Capstone: Building an AI-Powered Sales Development Representative (SDR)
Build an end-to-end AI sales development representative that ingests leads, generates personalized outreach, manages follow-up sequences, and syncs activity to your CRM using agent orchestration.
What an AI SDR Does
A sales development representative qualifies leads, writes personalized outreach emails, follows up persistently, and books meetings. An AI SDR automates this entire workflow while maintaining the personalization that makes outreach effective. This capstone builds a system that ingests leads from multiple sources, researches each prospect, generates personalized multi-step email sequences, manages follow-up timing, and syncs all activity to a CRM.

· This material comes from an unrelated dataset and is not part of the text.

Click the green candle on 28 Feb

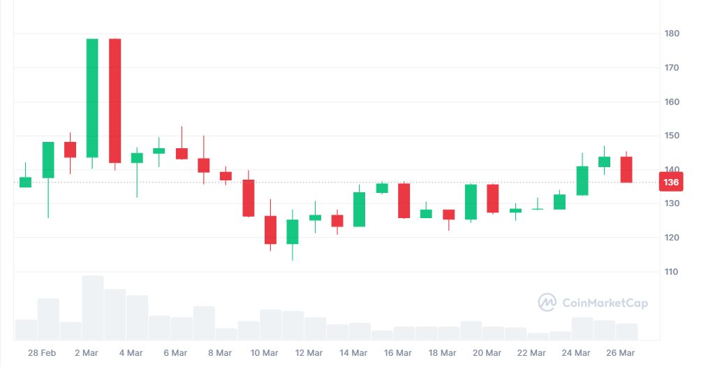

The architecture has four components: a lead ingestion service that normalizes leads from CSV uploads, webhooks, and CRM imports; a research agent that enriches leads with company and contact data; a copywriting agent that generates personalized email sequences; and a campaign engine that sends emails on schedule and handles replies.
Data Model
# models.py
from sqlalchemy import Column, String, Text, Integer, DateTime, ForeignKey, Enum
from sqlalchemy.dialects.postgresql import UUID, JSONB
import uuid, enum
class LeadStatus(str, enum.Enum):
NEW = "new"
RESEARCHED = "researched"
SEQUENCED = "sequenced"
REPLIED = "replied"
BOOKED = "booked"
DISQUALIFIED = "disqualified"
class Lead(Base):
__tablename__ = "leads"
id = Column(UUID(as_uuid=True), primary_key=True, default=uuid.uuid4)
email = Column(String(255), unique=True, nullable=False)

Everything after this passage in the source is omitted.